Anja Lück: kein Platz für Dominanz und Hierarchie

Pädagogik, Didaktik und die Verbindung dieser Bereiche mit dem Lebewesen Pferd – dies sind die Eckpunkte, mit der sich die Arbeit Anja Lücks umschreiben lässt. Mit einem ganzheitlichen Konzept, das unter anderem die Ecole de Légèreté einbezieht, hilft die Pferdetrainerin sowohl Vier- als auch Zweibeinern, die gemeinsame Kommunikation zu verbessern.

Von Christiane Hornung

Lesedauer: ca. 3min 14sec
Anja Lück achtet genau auf die Signale, die ein Pferd aussendetGB-Foto: Schreiber

Anja Lück achtet genau auf die Signale, die ein Pferd aussendetGB-Foto: Schreiber

Die in Altingen lebende Pferdeliebhaberin baut auf die enge Zusammenarbeit mit Hannah König aus Bayern, mit der sie 2016 die Arbeitsgemeinschaft „Die Pferdetrainerinnen“ gegründet hat. „Wir verstehen uns als mobile Reitlehrerinnen, wir sind lehrend unterwegs und besuchen unsere Kunden in ihrem Heimatstall“, fasst sie das Konzept zusammen. „Jedes Pferd hat bestimmte Bewegungsabläufe in seinem natürlichen Verhaltensrepertoire verankert“, erklärt Anja Lück, die Dressur versucht, diese Fähigkeiten gezielt abzurufen und bis zur Formvollendung zu zeigen. „Wir möchten schauen, wie man ein Pferd-Reiterpaar über ein gutes Ausbildungskonzept mit Verständnis dorthin bringen kann“, dabei stehen jedoch stets die individuellen Bedürfnisse und Möglichkeiten im Vordergrund. „Bei einem Kaltblüter wird dies immer anders aussehen als bei einem Sportpferd.“

Sowohl Anja Lück als auch Hannah König arbeiten eigenständig mit ihrem jeweiligen Kundenstamm, stehen jedoch in engem Austausch, um sich stets weiterzuentwickeln. „Wir haben uns im Rahmen der Ausbildung kennengelernt und waren uns von Anfang an super sympathisch“, blickt die Ammerbucherin zurück, wöchentliche Skype-Termine etwa sind nur eine der Möglichkeiten, um sich durch gemeinsame Impulse immer und immer wieder weiterzuentwickeln.

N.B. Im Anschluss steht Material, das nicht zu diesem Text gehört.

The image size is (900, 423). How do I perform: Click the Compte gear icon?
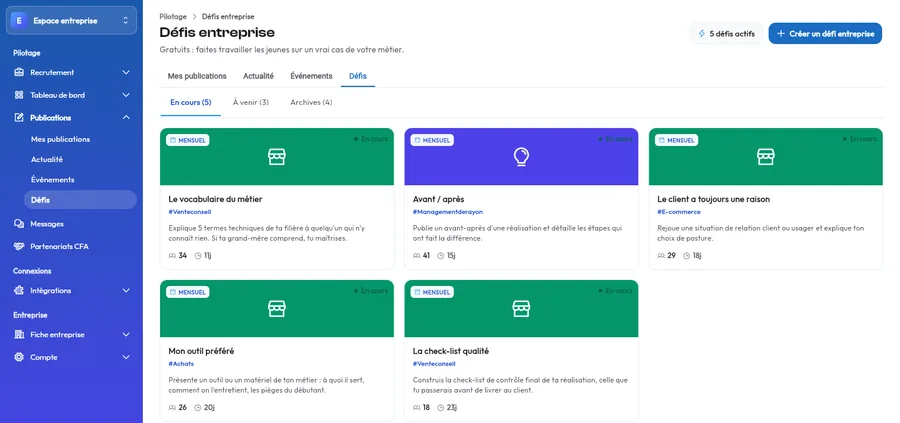[19, 357]
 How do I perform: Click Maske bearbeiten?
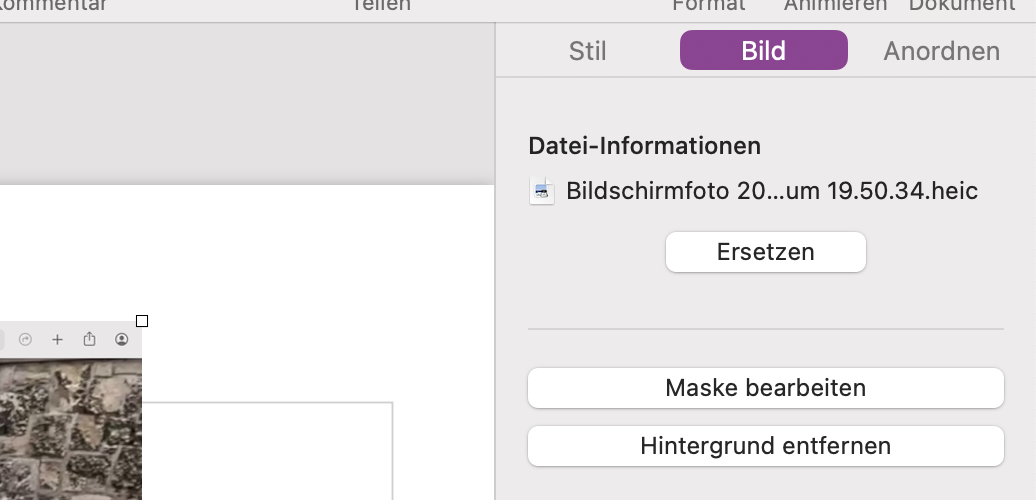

Anja Lück versteht sich nie als Ausgelernte, eine Sichtweise, die sich bereits durch ihr ganzes Leben zieht. „Ich bin ein kleiner Fachidiot“, bemerkt sie lachend, bereits als Kind saugte sie alles Wissenswerte zum Thema Pferd auf, eine „gute Kombi aus Selbstüberschätzung und Naivität“ war es schließlich, die sie immer weiter vorantrieb und zu der Pferdetrainerin machte, als die sie heute agiert. Sie selbst versteht ihr Leben als „Projekt“. „Etwas, das mich interessiert, eigne ich mir an und gebe es weiter.“

Darunter fällt auch die Beschäftigung mit Lernverhalten und Lerntheorie, Bereiche, die Anja Lück ebenfalls schon seit Jahren begeistern und die eng mit ihrer Arbeit an Pferd und Reiter verwoben sind. Im Studium schnupperte sie in den pädagogischen Bereich hinein, auch wenn sie die Universitäts-Laufbahn nicht beendete, „brachte es mir sehr viel Fachliteratur und hat mir den Blick geöffnet, was es alles in diesem Bereich gibt“.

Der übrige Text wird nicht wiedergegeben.